> _Short task_:
Can you pick out every line below that contains the string "icon" and copy each one?

> _Given data_:
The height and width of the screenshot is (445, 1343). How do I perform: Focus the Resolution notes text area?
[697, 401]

...

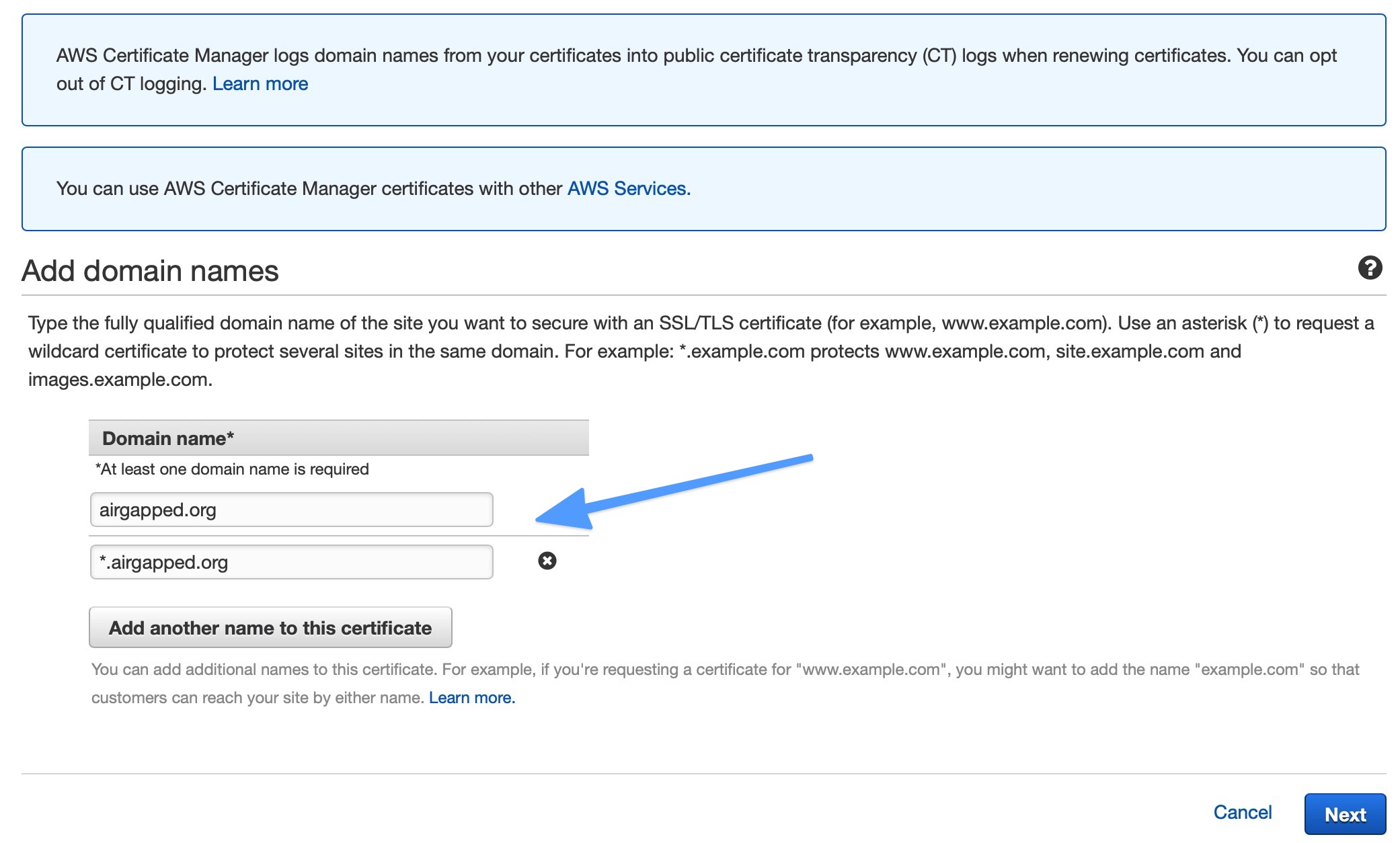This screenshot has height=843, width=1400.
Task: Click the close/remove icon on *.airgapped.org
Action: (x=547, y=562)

---

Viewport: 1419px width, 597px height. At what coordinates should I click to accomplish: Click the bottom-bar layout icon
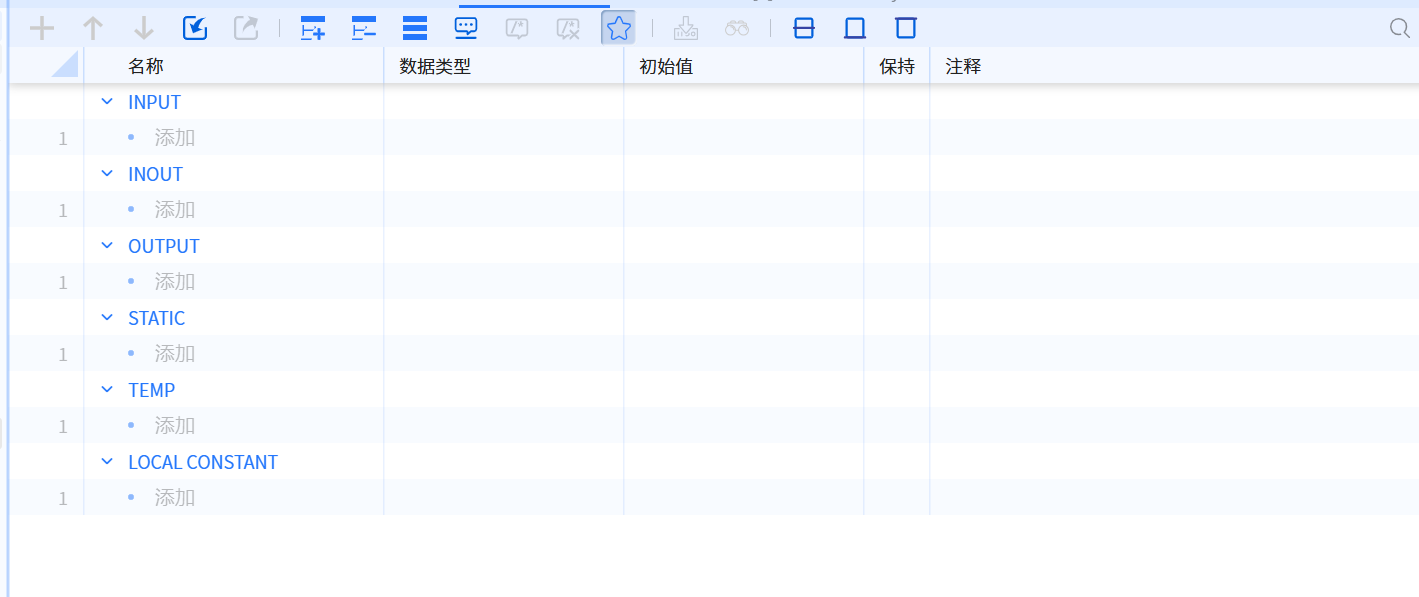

> _Completed exercise_:
Task: Click the close/remove icon on *.airgapped.org
Viewport: 1419px width, 597px height. At what coordinates should I click to accomplish: Click the bottom-bar layout icon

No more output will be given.